◆ **Records shown**:

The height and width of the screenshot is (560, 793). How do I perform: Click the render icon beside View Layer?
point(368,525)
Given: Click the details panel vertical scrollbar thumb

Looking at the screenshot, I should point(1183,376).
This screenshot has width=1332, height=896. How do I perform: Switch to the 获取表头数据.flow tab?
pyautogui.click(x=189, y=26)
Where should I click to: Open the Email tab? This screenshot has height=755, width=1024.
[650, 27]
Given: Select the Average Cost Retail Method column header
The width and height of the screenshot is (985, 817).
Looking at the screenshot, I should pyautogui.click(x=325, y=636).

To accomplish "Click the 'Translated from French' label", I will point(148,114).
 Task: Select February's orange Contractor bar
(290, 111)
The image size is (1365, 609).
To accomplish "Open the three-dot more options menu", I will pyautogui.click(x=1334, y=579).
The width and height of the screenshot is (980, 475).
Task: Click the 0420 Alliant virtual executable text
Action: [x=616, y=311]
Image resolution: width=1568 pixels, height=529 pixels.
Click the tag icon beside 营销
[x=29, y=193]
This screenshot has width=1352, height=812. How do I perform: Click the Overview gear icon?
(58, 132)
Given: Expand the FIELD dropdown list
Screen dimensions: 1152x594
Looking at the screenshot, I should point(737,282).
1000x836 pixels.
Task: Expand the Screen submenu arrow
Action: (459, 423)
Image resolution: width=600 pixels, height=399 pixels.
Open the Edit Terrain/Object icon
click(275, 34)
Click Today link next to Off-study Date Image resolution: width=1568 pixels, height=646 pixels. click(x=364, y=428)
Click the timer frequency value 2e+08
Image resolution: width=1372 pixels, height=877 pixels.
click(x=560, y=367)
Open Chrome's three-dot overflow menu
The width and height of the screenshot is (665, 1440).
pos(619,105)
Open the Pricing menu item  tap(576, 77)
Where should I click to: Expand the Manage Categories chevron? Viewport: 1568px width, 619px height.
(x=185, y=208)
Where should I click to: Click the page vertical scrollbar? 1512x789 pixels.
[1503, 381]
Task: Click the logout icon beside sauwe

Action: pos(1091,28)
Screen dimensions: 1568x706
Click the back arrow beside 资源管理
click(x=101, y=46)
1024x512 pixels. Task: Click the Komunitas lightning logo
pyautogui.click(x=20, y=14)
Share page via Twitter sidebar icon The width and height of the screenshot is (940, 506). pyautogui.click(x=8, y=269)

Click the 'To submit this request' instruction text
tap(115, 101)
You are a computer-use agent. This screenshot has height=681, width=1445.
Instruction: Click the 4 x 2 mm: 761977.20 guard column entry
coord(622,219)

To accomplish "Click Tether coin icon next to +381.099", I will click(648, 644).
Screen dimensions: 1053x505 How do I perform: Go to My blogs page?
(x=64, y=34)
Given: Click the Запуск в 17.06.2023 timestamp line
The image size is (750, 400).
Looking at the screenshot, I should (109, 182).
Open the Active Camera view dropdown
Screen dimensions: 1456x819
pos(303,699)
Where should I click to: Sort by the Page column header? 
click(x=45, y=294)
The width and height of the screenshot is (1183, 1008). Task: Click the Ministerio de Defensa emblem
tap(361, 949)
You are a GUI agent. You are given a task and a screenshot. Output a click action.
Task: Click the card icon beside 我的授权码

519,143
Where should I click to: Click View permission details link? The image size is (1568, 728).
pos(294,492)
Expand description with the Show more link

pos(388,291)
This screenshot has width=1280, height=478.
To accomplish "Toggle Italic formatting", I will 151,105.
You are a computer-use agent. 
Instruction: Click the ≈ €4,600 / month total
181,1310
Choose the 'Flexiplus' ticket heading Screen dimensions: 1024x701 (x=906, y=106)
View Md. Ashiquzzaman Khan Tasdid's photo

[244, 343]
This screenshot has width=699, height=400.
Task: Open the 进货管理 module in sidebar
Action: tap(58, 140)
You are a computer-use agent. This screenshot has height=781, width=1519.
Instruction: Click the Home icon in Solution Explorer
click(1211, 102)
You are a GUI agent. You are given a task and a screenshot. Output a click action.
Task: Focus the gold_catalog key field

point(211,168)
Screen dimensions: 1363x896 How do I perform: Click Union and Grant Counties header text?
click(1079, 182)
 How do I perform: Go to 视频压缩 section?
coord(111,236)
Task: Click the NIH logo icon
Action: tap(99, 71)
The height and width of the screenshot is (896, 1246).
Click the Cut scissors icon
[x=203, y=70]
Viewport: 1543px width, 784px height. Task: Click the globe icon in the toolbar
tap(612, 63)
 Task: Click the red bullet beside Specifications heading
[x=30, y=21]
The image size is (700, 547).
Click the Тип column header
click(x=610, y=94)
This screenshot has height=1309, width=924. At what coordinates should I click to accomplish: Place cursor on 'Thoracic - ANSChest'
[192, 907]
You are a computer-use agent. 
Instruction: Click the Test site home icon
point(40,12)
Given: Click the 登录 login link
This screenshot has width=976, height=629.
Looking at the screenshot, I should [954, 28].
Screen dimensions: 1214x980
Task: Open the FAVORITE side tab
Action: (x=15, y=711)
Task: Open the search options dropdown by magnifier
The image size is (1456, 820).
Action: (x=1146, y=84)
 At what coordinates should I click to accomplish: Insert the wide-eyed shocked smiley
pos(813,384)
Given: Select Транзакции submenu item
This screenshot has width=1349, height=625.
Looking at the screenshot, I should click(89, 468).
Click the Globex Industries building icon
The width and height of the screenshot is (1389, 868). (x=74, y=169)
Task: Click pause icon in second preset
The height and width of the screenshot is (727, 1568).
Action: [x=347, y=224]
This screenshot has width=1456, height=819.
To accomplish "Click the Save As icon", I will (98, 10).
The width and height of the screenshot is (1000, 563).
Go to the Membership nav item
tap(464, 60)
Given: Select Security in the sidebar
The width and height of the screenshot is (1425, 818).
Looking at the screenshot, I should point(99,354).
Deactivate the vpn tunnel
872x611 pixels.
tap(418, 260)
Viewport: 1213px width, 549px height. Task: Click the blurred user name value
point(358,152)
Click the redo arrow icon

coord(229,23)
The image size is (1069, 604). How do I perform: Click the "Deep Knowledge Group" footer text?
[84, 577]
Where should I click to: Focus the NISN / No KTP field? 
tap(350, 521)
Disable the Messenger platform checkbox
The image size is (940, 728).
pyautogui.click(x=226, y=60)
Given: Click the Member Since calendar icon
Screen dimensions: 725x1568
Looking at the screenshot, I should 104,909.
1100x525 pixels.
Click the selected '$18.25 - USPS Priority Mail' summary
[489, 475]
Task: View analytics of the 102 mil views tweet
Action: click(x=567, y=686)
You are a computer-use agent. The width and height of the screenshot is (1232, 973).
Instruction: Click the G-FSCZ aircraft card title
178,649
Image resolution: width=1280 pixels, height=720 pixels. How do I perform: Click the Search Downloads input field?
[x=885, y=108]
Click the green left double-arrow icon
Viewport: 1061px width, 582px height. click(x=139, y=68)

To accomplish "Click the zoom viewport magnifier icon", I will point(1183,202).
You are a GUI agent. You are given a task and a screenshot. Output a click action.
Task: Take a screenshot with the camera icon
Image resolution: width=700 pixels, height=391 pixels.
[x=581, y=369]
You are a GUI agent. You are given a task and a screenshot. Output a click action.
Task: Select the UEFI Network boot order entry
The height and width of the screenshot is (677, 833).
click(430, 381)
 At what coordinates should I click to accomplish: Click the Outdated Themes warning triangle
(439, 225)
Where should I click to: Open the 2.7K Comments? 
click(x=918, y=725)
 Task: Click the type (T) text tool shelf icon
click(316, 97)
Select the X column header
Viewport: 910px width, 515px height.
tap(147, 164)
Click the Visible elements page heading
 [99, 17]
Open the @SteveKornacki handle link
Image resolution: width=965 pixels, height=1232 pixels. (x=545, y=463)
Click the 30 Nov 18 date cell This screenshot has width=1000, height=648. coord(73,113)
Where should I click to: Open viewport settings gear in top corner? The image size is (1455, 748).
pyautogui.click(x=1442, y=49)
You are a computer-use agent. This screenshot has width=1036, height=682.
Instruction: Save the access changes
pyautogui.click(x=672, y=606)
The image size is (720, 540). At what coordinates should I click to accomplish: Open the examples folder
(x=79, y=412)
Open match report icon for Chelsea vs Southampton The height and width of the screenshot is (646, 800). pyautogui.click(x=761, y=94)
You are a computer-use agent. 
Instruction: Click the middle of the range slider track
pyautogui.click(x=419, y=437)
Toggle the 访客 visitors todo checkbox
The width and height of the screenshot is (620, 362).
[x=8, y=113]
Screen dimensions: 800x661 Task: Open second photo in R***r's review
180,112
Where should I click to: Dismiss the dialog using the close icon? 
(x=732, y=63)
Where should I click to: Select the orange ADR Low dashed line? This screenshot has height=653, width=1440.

◆ **What needs to be done**:
Wherever the string "computer" appears in the listing above, show the whole line.

◆ **Solved exercise**:
You are a computer-use agent. This screenshot has height=681, width=1445.
You are a computer-use agent. 
You are a computer-use agent. This screenshot has height=781, width=1519.
You are a computer-use agent. 
You are a computer-use agent. The width and height of the screenshot is (1232, 973).
You are a computer-use agent. This screenshot has width=1036, height=682.
You are a computer-use agent. 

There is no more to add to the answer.